# Reboot when running sysctl -a



## Hornpipe2 (Jan 4, 2013)

Here's an odd one.

This started as an automatic reboot every 30 minutes.  It appeared something was kicking off at boot and 30mins later it would restart.  Or, ACPI would somehow kick in after 30mins to disable the screen or something, which then caused either a freeze or a straight reboot.

Started attempting to diagnose the problem and I got a weird one.  I can ssh into the machine, poke around with `$ ls`, run `$ top`, etc etc.  But running `$ sysctl -a` begins printing things to the console and then it just hard reboots!

I have a suspicion of HDD corruption: fsck(1) found problems with /var/run, though it now marks the fs as "clean".  Suggestions?  Or should I just begin the backup-and-reformat procedure?

ETA:  Tried to disable ACPI using the hint. tunable in loader.conf.  Still hangs / reboots.


----------



## chatwizrd (Jan 4, 2013)

You should look at /var/log/messages or dmesg for any errors. You also might want to enable core dumps in /etc/rc.conf. Not sure where the proper guide is...maybe http://www.freebsd.org/doc/en/books/developers-handbook/kerneldebug.html


----------



## cpm@ (Jan 4, 2013)

Which version is installed? Have modified the kernel of your system? 

Please, show your system information:

`# uname -a`

Maybe rebuild world and kernel can resolve your problem. Try compiling a GENERIC kernel, is needed check your  CUSTOM config file to rule out errors.

Use pastebin.com service to paste you problematic KERNEL config file.

Try remove "sysctl -a" from /etc/rc.d/initrandom so verify if it rebooted in a similar interval time (only for test).

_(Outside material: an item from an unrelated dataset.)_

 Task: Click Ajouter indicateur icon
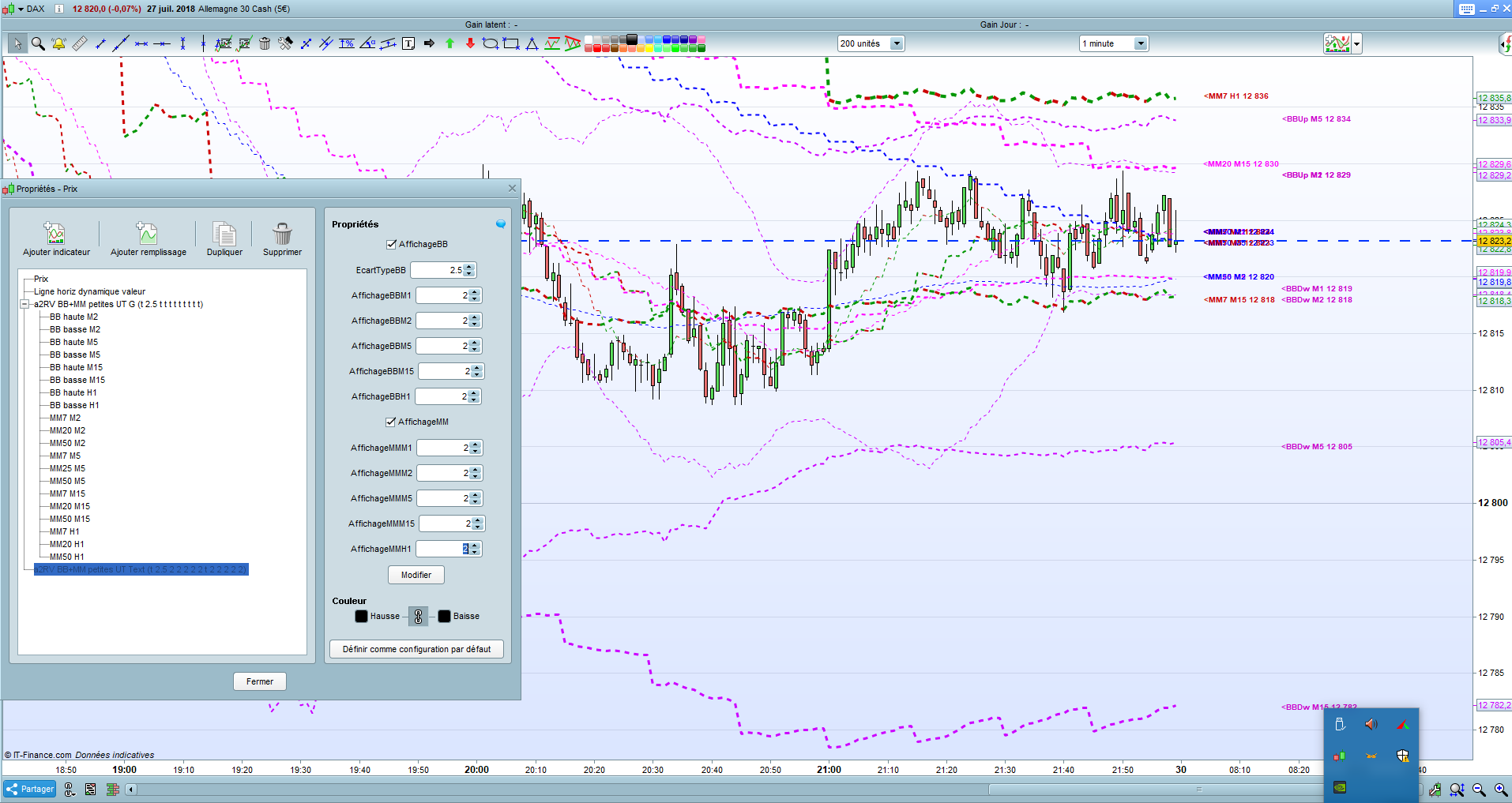pos(55,235)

`# less -p "sysctl -a" /etc/rc.d/initrandom`


----------



## Hornpipe2 (Jan 5, 2013)

Okay let's go through them, then.

[cmd="uname -a"]FreeBSD server.greg-kennedy.com 9.0-RELEASE-p3 FreeBSD 9.0-RELEASE-p3 #0: Tue Jun 12 01:47:53 UTC 2012     root@i386-builder.daemonology.net:/usr/obj/usr/src/sys/GENERIC  i386[/cmd]

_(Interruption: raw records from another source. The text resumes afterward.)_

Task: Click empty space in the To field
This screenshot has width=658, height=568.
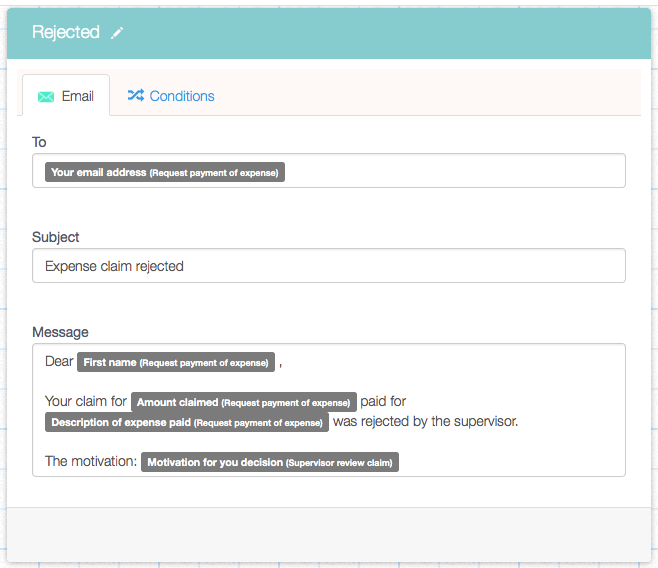Action: click(450, 172)
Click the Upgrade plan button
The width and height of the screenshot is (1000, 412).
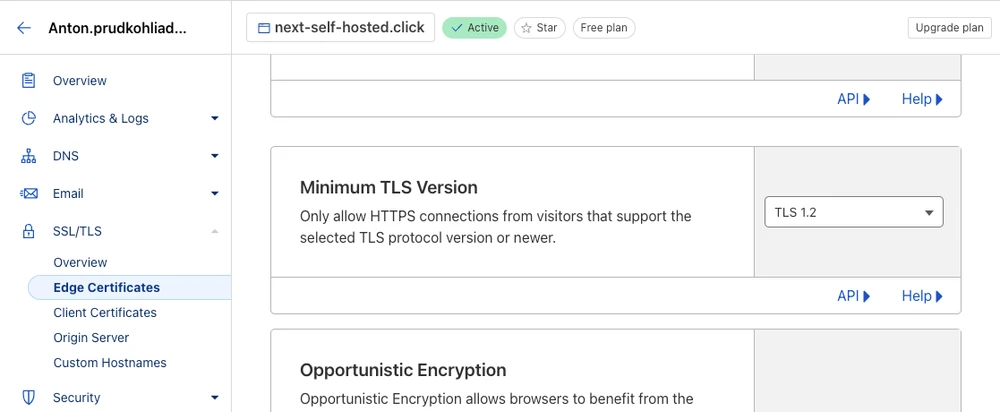[949, 28]
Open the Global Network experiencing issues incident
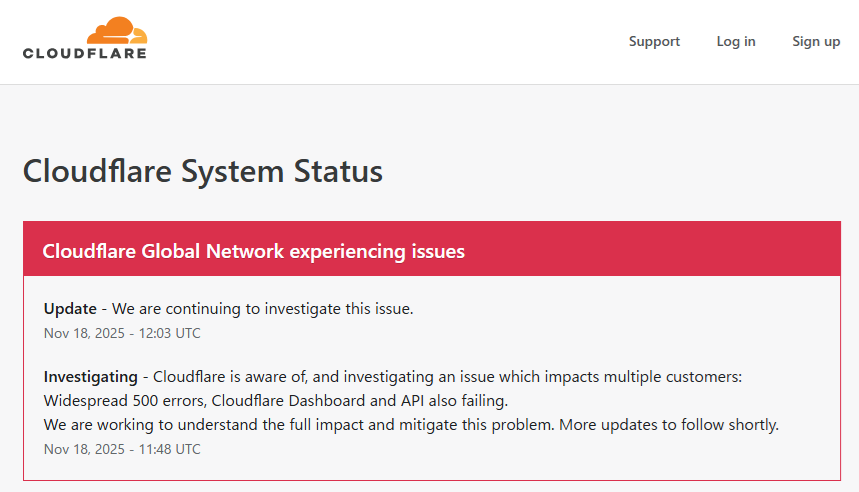 (x=253, y=251)
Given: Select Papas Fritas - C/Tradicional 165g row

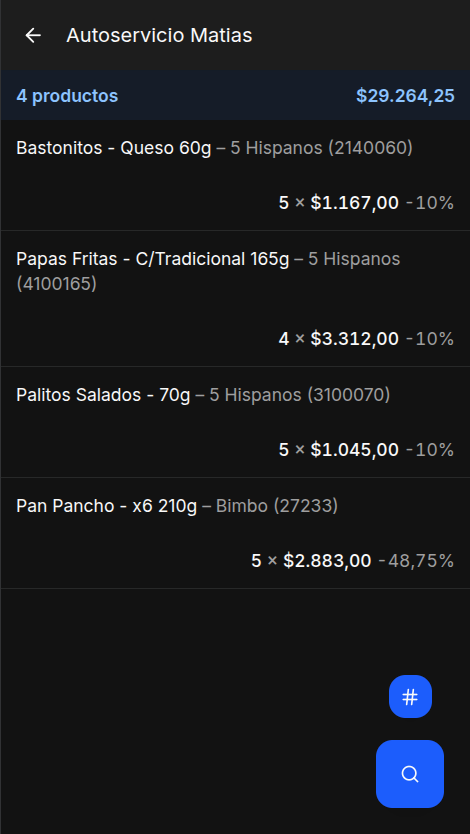Looking at the screenshot, I should 235,298.
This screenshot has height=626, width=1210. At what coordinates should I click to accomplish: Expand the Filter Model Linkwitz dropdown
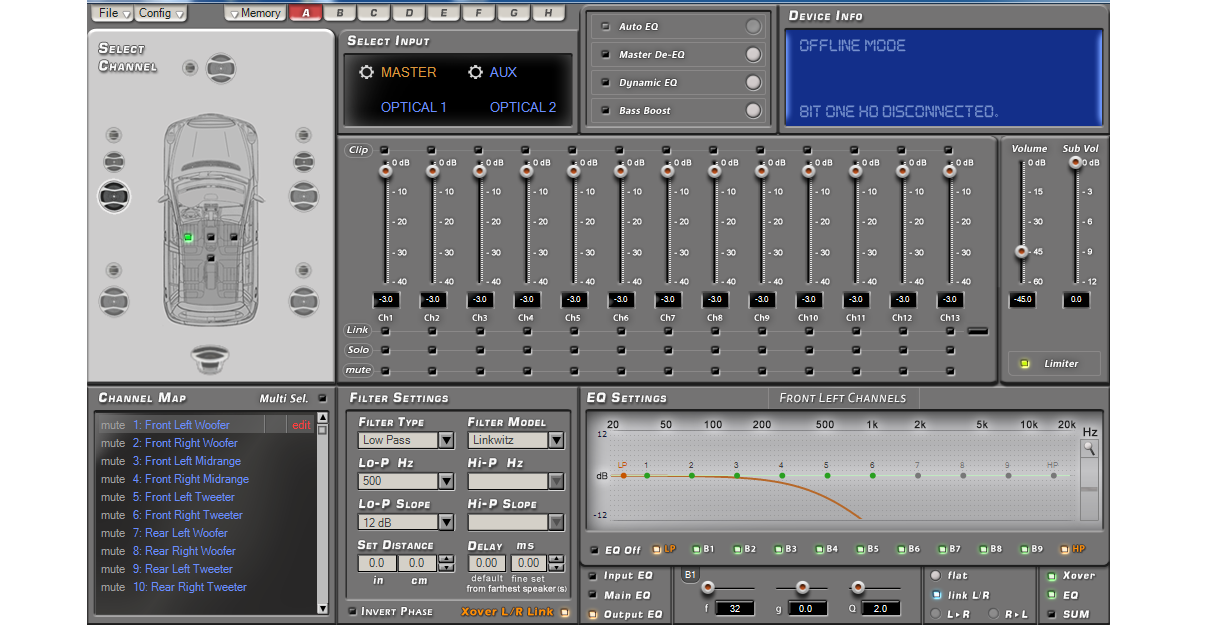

It's not a custom kernel or world, so rebuilding won't help.

Tried taking the sysctl -a call out of initrandom: still crashes after 30 mins.

/var/log/messages don't have anything useful.  There's no warning on these: just a flat out reboot.  There is this, in dmesg, but it's not that helpful: disabling ACPI still allows the problem.

[cmd="dmesg"]
acpi0: <DELL 8250   > on motherboard
acpi0: Power Button (fixed)
acpi0: reservation of 0, a0000 (3) failed
acpi0: reservation of 100000, f00000 (3) failed
acpi0: reservation of 1000000, 1ef6f000 (3) failed[/cmd]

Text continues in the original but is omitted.